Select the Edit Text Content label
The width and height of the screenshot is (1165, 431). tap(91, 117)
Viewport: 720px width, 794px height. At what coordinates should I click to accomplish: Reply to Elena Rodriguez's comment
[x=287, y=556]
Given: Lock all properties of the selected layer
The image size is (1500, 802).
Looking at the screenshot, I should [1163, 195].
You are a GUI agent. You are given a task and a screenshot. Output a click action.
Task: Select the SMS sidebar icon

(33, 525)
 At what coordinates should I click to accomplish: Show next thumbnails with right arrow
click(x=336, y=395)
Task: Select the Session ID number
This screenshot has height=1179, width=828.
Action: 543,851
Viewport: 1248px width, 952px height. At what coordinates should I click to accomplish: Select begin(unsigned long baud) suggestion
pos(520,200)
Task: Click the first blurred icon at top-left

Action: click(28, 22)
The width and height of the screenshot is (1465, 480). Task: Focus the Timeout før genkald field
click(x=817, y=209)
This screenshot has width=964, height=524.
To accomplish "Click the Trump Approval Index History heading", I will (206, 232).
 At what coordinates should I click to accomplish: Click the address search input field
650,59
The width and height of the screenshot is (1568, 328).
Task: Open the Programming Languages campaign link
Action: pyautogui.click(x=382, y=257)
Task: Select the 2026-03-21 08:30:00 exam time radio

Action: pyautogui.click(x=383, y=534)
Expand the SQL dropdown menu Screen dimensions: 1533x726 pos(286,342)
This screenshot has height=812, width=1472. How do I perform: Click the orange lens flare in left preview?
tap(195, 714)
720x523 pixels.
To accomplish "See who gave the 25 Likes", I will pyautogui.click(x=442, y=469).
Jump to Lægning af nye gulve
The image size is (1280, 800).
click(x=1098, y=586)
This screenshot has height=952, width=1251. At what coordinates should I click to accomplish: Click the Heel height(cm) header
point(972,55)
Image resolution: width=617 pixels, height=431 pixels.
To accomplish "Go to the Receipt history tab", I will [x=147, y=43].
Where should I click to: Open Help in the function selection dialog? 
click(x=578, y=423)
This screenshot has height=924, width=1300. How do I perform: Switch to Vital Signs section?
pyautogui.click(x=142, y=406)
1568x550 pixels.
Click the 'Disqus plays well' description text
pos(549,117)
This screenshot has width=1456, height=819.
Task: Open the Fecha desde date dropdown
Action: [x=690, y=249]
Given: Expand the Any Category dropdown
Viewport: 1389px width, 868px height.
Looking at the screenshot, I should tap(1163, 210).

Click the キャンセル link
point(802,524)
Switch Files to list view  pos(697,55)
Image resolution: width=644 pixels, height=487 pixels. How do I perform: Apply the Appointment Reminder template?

=== Problem requirements ===
Convert the rows above into a Markdown table with an Index column giving each line's number and an Entry column holding the line itself, skipping blank lines.

=== Answer to this exercise ===
| Index | Entry |
|---|---|
| 1 | Select the Edit Text Content label |
| 2 | The width and height of the screenshot is (1165, 431). tap(91, 117) |
| 3 | Viewport: 720px width, 794px height. At what coordinates should I click to accomplish: Reply to Elena Rodriguez's comment |
| 4 | [x=287, y=556] |
| 5 | Given: Lock all properties of the selected layer |
| 6 | The image size is (1500, 802). |
| 7 | Looking at the screenshot, I should [1163, 195]. |
| 8 | You are a GUI agent. You are given a task and a screenshot. Output a click action. |
| 9 | Task: Select the SMS sidebar icon |
| 10 | (33, 525) |
| 11 |  At what coordinates should I click to accomplish: Show next thumbnails with right arrow |
| 12 | click(x=336, y=395) |
| 13 | Task: Select the Session ID number |
| 14 | This screenshot has height=1179, width=828. |
| 15 | Action: 543,851 |
| 16 | Viewport: 1248px width, 952px height. At what coordinates should I click to accomplish: Select begin(unsigned long baud) suggestion |
| 17 | pos(520,200) |
| 18 | Task: Click the first blurred icon at top-left |
| 19 | Action: click(28, 22) |
| 20 | The width and height of the screenshot is (1465, 480). Task: Focus the Timeout før genkald field |
| 21 | click(x=817, y=209) |
| 22 | This screenshot has width=964, height=524. |
| 23 | To accomplish "Click the Trump Approval Index History heading", I will (206, 232). |
| 24 |  At what coordinates should I click to accomplish: Click the address search input field |
| 25 | 650,59 |
| 26 | The width and height of the screenshot is (1568, 328). |
| 27 | Task: Open the Programming Languages campaign link |
| 28 | Action: pyautogui.click(x=382, y=257) |
| 29 | Task: Select the 2026-03-21 08:30:00 exam time radio |
| 30 | Action: pyautogui.click(x=383, y=534) |
| 31 | Expand the SQL dropdown menu Screen dimensions: 1533x726 pos(286,342) |
| 32 | This screenshot has height=812, width=1472. How do I perform: Click the orange lens flare in left preview? |
| 33 | tap(195, 714) |
| 34 | 720x523 pixels. |
| 35 | To accomplish "See who gave the 25 Likes", I will pyautogui.click(x=442, y=469). |
| 36 | Jump to Lægning af nye gulve |
| 37 | The image size is (1280, 800). |
| 38 | click(x=1098, y=586) |
| 39 | This screenshot has height=952, width=1251. At what coordinates should I click to accomplish: Click the Heel height(cm) header |
| 40 | point(972,55) |
| 41 | Image resolution: width=617 pixels, height=431 pixels. |
| 42 | To accomplish "Go to the Receipt history tab", I will [x=147, y=43]. |
| 43 | Where should I click to: Open Help in the function selection dialog?  |
| 44 | click(x=578, y=423) |
| 45 | This screenshot has height=924, width=1300. How do I perform: Switch to Vital Signs section? |
| 46 | pyautogui.click(x=142, y=406) |
| 47 | 1568x550 pixels. |
| 48 | Click the 'Disqus plays well' description text |
| 49 | pos(549,117) |
| 50 | This screenshot has width=1456, height=819. |
| 51 | Task: Open the Fecha desde date dropdown |
| 52 | Action: [x=690, y=249] |
| 53 | Given: Expand the Any Category dropdown |
| 54 | Viewport: 1389px width, 868px height. |
| 55 | Looking at the screenshot, I should tap(1163, 210). |
| 56 | Click the キャンセル link |
| 57 | point(802,524) |
| 58 | Switch Files to list view  pos(697,55) |
| 59 | Image resolution: width=644 pixels, height=487 pixels. How do I perform: Apply the Appointment Reminder template? |